We have been telling you about 18-year-old Ryan Schallenberger. He is the South Carolina high school student accused of plotting to blow up his school. We have just learned just before a hearing -- he's supposed to have a bond hearing today -- that he's going to be charged with a very serious charge, and he's going to face a federal charge of attempting to use a weapon of mass destruction.
Now, with that charge, it carries a possible life in prison, also, two lesser charges here, two lesser federal charges stemming from this scheme to detonate explosives at his high school. The school is in Chesterfield, a town northeast -- in northeastern South Carolina.

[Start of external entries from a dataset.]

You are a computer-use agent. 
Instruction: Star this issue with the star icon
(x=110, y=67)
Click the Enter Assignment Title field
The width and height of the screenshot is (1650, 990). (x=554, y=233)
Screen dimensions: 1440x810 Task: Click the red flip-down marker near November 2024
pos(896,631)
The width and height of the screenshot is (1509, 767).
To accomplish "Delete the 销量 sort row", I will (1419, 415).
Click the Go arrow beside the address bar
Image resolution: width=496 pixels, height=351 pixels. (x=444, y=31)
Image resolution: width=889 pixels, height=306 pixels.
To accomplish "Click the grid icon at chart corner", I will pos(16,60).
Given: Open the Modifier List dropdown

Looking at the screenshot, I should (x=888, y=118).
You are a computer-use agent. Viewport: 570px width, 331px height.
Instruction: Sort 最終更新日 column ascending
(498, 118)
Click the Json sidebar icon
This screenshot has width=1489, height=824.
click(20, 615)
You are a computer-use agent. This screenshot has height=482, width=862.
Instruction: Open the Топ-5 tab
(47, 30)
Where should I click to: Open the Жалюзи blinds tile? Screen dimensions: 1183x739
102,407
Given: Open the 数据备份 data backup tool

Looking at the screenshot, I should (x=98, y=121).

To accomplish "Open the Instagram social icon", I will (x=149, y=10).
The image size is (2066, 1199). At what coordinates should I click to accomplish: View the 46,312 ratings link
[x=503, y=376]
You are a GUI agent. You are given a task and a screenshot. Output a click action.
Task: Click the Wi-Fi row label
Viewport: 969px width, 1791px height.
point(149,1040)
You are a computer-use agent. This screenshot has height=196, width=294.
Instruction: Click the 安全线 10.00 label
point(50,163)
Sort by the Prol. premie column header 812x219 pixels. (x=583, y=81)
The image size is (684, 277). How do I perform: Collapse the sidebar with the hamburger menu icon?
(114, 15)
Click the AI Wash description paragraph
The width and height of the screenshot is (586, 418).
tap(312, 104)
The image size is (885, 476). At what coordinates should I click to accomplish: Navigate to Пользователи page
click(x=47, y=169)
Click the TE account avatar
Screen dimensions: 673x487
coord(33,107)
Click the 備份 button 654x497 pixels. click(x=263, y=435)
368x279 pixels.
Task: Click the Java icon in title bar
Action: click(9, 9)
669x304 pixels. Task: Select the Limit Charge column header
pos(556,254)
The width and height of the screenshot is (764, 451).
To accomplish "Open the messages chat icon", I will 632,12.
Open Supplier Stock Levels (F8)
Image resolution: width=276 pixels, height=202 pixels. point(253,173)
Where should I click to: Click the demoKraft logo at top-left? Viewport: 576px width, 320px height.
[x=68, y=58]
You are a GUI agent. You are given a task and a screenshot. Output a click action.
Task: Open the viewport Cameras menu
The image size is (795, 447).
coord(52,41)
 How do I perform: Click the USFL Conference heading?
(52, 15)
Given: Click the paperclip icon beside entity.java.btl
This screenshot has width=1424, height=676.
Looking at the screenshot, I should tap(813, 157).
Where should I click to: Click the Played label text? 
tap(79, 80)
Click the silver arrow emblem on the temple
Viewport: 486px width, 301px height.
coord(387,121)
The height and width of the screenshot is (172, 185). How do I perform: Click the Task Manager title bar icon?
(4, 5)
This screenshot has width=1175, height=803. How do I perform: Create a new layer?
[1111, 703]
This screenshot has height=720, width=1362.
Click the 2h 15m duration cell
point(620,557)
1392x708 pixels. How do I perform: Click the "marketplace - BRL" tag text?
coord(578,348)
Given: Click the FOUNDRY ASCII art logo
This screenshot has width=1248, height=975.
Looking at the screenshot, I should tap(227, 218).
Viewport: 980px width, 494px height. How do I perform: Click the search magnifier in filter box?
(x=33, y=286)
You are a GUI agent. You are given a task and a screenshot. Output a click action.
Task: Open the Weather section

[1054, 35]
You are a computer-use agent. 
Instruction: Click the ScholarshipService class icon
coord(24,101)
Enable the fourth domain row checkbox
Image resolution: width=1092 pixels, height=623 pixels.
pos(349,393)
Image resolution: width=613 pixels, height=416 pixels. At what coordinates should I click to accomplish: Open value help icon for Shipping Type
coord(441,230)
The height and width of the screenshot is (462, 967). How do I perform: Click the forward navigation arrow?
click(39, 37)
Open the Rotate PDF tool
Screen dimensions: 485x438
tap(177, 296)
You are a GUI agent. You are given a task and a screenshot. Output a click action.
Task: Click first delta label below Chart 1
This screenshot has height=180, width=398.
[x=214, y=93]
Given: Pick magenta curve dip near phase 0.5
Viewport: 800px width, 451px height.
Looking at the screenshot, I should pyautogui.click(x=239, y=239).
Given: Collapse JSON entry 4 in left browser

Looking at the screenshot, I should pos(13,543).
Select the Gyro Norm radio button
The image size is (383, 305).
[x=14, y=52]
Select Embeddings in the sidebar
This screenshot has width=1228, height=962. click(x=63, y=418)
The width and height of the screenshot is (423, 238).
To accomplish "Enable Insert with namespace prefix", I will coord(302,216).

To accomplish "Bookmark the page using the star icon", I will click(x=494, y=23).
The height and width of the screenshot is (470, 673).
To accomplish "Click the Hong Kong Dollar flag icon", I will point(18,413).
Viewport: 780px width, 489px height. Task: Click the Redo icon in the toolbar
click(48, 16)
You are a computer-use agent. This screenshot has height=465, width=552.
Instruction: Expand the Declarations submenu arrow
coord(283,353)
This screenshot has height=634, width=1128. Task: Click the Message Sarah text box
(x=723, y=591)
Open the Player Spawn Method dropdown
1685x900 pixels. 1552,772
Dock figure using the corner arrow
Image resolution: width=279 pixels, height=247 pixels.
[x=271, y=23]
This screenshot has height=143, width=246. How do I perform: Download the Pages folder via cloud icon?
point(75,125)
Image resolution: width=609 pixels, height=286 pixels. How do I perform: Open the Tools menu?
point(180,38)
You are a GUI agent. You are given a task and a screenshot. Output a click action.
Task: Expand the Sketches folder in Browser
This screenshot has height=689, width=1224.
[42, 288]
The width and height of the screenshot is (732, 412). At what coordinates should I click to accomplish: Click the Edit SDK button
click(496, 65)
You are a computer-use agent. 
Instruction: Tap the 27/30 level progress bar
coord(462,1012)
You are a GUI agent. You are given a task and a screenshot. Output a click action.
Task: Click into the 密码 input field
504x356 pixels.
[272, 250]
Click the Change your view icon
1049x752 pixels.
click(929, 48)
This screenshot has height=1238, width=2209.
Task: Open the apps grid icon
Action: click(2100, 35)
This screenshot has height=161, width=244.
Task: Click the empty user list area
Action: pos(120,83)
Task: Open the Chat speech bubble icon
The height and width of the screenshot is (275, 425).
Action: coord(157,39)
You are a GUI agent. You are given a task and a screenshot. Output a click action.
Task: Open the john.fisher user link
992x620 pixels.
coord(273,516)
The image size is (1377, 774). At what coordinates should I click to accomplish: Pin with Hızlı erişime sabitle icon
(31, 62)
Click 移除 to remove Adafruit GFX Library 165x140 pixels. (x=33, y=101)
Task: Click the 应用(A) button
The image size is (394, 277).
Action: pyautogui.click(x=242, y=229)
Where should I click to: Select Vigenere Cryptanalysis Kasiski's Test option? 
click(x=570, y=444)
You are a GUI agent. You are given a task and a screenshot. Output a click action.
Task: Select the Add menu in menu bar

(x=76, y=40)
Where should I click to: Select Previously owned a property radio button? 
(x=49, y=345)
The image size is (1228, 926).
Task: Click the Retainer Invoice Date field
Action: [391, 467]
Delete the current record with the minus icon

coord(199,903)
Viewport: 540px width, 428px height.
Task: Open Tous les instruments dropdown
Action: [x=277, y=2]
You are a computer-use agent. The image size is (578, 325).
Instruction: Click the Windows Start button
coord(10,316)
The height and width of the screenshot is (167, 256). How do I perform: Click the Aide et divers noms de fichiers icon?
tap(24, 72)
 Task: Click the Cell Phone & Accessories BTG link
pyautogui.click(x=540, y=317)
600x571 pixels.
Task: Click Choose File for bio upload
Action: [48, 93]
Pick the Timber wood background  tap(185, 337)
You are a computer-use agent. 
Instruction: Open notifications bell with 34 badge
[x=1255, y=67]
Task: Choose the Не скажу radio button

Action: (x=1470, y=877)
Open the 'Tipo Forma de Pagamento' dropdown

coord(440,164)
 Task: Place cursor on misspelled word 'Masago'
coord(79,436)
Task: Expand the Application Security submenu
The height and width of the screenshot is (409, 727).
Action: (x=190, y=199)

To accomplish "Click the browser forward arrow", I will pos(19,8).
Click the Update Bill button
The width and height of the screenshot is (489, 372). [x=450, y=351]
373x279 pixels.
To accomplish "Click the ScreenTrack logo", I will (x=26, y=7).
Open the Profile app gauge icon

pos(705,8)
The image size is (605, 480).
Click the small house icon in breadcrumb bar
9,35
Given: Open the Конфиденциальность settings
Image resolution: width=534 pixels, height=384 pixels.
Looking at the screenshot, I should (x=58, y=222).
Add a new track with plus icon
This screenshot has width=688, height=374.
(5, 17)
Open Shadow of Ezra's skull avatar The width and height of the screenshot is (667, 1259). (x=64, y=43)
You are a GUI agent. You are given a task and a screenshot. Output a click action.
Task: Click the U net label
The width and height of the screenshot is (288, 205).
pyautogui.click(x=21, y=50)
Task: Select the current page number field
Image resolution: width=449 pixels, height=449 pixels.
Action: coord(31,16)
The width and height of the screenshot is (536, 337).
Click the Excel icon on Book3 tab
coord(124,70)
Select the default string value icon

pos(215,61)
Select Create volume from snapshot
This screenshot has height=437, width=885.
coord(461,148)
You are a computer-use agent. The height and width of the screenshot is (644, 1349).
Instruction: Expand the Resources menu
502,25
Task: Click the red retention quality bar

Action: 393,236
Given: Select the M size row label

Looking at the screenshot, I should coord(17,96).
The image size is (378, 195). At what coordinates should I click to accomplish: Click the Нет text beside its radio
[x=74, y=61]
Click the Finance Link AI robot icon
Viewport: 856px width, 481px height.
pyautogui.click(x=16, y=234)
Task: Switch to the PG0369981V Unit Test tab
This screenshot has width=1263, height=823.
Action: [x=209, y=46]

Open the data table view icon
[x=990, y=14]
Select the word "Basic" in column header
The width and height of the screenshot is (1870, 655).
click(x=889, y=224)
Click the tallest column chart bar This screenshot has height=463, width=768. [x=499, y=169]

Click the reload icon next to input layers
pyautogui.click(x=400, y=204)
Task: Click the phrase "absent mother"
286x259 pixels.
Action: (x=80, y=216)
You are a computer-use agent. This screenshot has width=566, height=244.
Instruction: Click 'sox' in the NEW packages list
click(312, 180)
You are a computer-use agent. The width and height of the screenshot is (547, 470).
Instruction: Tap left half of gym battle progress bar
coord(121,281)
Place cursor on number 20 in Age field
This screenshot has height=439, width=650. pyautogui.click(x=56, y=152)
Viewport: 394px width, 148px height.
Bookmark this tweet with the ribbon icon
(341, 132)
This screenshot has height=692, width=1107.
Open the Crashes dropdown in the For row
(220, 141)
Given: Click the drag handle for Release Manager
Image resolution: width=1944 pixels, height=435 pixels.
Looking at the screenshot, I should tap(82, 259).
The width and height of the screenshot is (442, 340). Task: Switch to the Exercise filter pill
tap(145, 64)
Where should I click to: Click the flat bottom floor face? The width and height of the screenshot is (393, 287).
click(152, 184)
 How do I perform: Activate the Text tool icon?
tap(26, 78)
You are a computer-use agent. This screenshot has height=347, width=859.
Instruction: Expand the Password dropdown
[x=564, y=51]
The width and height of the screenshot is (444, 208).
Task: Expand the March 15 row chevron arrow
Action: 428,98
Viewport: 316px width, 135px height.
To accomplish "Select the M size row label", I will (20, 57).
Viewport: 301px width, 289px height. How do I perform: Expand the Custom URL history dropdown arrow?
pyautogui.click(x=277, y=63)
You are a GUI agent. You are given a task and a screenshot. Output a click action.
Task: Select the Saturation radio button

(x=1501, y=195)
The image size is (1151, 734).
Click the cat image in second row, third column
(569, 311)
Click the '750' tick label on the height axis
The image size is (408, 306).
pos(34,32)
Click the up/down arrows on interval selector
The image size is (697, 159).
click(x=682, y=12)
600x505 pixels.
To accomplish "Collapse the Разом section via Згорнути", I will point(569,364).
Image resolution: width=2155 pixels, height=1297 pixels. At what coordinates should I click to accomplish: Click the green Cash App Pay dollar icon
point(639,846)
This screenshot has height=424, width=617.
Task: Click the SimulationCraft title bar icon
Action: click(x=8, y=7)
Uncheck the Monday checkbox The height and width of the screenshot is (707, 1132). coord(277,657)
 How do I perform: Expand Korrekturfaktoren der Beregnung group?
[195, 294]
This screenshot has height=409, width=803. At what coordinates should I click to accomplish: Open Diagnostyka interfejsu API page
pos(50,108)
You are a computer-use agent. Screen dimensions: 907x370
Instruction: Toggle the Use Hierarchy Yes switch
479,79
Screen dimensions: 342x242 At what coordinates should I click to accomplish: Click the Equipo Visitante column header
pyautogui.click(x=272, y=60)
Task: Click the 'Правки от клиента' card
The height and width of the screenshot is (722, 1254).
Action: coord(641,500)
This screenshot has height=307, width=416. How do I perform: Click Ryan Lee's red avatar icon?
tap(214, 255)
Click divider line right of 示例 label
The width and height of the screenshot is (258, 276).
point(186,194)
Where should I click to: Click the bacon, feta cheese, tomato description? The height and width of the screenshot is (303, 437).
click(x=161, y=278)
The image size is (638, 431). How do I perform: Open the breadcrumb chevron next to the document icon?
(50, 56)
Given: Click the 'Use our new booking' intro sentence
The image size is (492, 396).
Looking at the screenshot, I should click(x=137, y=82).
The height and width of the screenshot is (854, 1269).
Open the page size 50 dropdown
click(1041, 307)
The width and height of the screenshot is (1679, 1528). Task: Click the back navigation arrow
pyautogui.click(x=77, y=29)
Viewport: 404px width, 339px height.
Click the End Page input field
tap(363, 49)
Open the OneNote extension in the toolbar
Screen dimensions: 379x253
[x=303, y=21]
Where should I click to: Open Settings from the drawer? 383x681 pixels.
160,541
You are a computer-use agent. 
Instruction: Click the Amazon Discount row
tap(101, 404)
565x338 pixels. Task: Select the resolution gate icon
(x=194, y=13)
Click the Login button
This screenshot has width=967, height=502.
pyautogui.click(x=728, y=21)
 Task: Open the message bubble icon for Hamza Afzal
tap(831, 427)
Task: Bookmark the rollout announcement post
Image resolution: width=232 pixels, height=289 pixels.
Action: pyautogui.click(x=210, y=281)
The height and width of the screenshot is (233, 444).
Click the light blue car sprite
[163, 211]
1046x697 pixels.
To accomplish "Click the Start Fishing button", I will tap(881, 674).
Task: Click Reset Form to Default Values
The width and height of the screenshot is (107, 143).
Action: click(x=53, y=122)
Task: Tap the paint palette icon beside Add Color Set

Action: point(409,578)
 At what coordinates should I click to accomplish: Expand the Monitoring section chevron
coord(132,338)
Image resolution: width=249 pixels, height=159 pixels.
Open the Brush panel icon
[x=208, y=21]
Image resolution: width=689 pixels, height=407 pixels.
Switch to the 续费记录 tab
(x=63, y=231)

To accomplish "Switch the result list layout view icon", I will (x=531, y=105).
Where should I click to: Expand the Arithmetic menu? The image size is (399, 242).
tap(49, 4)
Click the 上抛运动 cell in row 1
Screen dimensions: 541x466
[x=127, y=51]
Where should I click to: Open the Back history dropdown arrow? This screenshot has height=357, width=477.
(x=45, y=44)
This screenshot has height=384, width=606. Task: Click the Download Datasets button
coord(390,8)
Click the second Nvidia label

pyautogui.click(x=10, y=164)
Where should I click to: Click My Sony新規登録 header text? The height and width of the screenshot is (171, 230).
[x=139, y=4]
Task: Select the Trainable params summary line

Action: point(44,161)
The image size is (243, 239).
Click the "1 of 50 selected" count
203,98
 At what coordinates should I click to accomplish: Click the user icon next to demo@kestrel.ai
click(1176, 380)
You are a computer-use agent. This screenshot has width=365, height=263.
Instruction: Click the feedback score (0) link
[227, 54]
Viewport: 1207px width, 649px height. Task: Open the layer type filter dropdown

His parents alerted authorities when they received about 10 pounds of ammonium nitrate at their door that their son had apparently ordered online. He was arrested, and now he faces this charge. He's got a bond hearing at this hour. When we get more information, we're going to bring it to you right here in the CNN NEWSROOM.
BRIANNA KEILAR, CNN ANCHOR: It is primary day in Pennsylvania. Finally, right? Well, all eyes will be on that state when the vote totals start rolling in.
And our Jessica Yellin joining us now from Philadelphia.
JESSICA YELLIN, CNN CONGRESSIONAL CORRESPONDENT: Hey, Brianna. I'm here in Philadelphia in Central City. And I will tell you, you cannot walk down the street without finding somebody wearing a "Obama Vote Today," or a "Hillary Don't Miss It T-shirt," people honking, people going up to others. They are so excited or energized in this city, getting ready for what we have all been leading up to for so many weeks now, today's primary.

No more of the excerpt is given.